Fortunately, I have Mickelson to thank for setting me straight. Appearing with Woods Nov. 20 on ESPN’s “Pardon the Interruption,” Mickelson helpfully explained that the reason I should pay $19.99 to watch him play Woods Nov. 23 is because of the “FOMO” – the fear of missing out.

“The FOMO is real …” Phil said gravely. “So don’t let FOMO get the better of you. Watch.”

And what, exactly, would I be missing out on if I didn’t pay my $19.99? Mickelson, helpful fellow that he is, explained that I, and the other little people watching at home, would enjoy wondrous moments that we could never hope to experience while watching golf the other 51 weeks of the year. “The Match,” Phil assured us, would be different.

It certainly will be that. One of the oddities of “The Match” is that there won’t be any fans on the course. Now, me being a cynical journalist, I assumed this was because the organizers didn’t want to risk the possibility that Woods and Mickelson might be seen playing in front of only 30 spectators, the majority of whom would be family members, agents or sponsors.

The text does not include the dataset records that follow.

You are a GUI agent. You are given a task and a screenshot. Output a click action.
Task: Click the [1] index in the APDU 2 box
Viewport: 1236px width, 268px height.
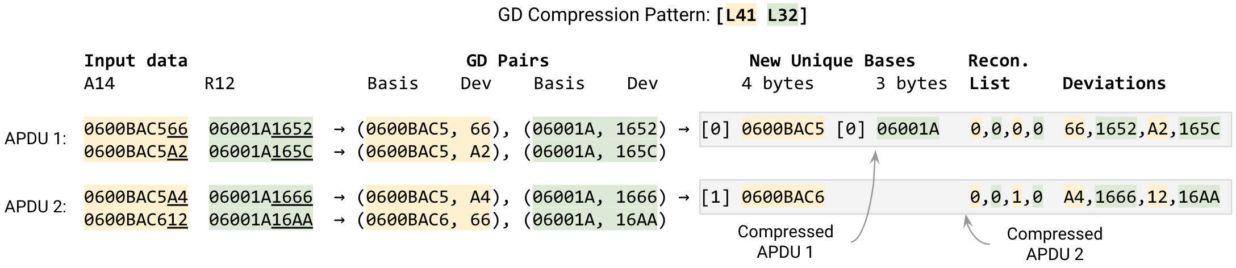715,197
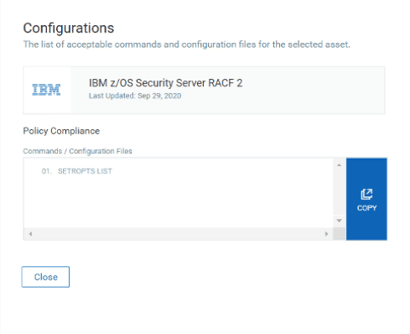Click the COPY label text
410x334 pixels.
[x=366, y=208]
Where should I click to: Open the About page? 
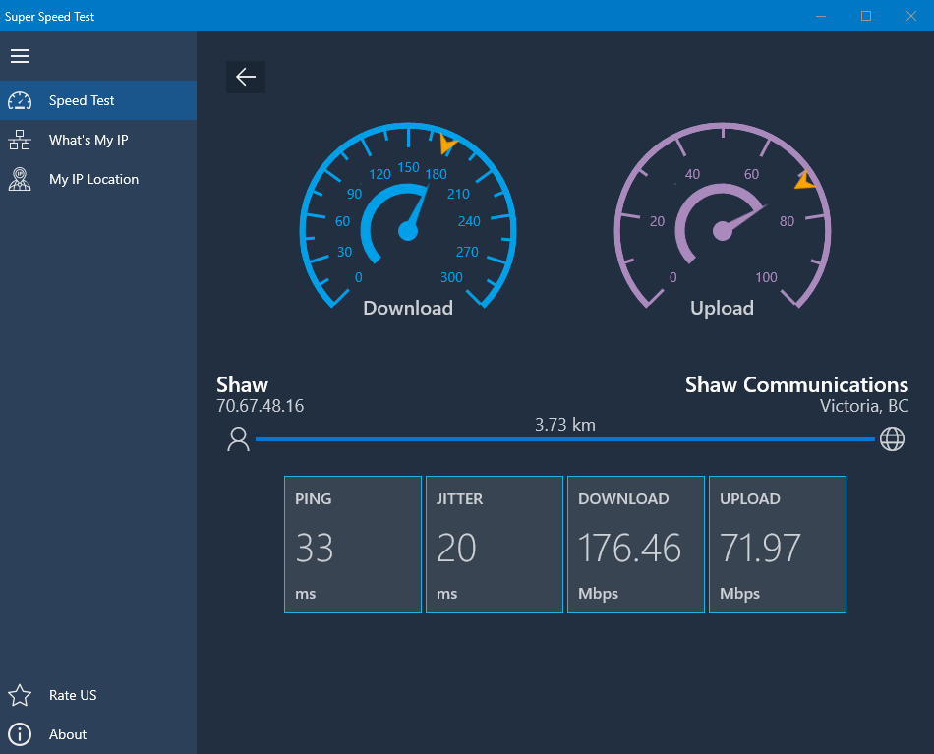pos(68,734)
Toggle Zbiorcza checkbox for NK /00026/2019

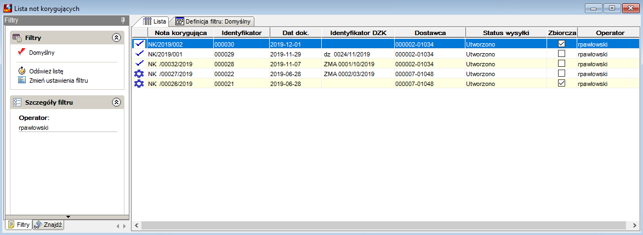click(x=562, y=83)
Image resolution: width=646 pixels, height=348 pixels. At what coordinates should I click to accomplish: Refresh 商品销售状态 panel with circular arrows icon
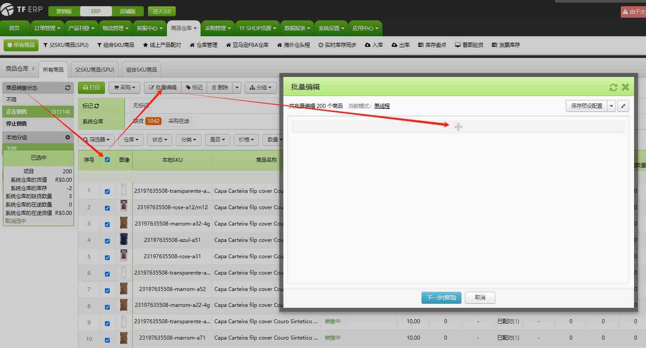67,88
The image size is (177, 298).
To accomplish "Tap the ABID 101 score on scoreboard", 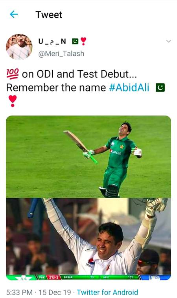I will tap(120, 277).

Apparently I’m not the only cynical journalist. Like me, “PTI” co-host Michael Wilbon obviously didn’t grasp the grand and noble vision of “The Match.” Wilbon also wondered why there wouldn’t be any fans on the course.

“You two have drawn more people to this sport than Arnold Palmer in the ’50s,” Wilbon said, prefacing his question to Phil and Tiger. (Mental note: Golf participation has nosedived since 2000. But forget that, Mike, run with your question.) Wilbon continued: “Yet there are going to be no people on the golf course. … The last time we saw Tiger, it was like Moses leading the people up the 18th fairway in Atlanta.”

“Mike, get the big picture here for a second,” Mickelson said helpfully.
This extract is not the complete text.